**Problem description**. Which of the lines below include the word "screenshot"? Pull each one out.

▶

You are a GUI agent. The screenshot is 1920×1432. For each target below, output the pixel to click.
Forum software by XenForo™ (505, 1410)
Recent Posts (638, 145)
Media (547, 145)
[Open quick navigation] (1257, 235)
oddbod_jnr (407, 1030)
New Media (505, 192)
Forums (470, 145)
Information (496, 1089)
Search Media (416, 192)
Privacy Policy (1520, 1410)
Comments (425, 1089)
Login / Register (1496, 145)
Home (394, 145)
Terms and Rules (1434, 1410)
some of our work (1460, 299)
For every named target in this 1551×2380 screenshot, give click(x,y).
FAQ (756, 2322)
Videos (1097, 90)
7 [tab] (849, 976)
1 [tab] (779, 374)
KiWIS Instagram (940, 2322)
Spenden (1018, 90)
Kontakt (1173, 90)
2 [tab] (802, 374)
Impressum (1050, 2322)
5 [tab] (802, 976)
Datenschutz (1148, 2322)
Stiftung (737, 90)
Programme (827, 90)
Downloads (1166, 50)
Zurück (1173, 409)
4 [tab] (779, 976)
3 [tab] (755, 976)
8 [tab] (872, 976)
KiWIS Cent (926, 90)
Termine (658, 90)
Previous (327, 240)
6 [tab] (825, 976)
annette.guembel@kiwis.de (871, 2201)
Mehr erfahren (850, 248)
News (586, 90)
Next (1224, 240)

◀

**Task result**.
You are a GUI agent. The screenshot is 1920×1432. For each target below, output the pixel to click.
For every named target in this 1551×2380 screenshot, give click(x,y).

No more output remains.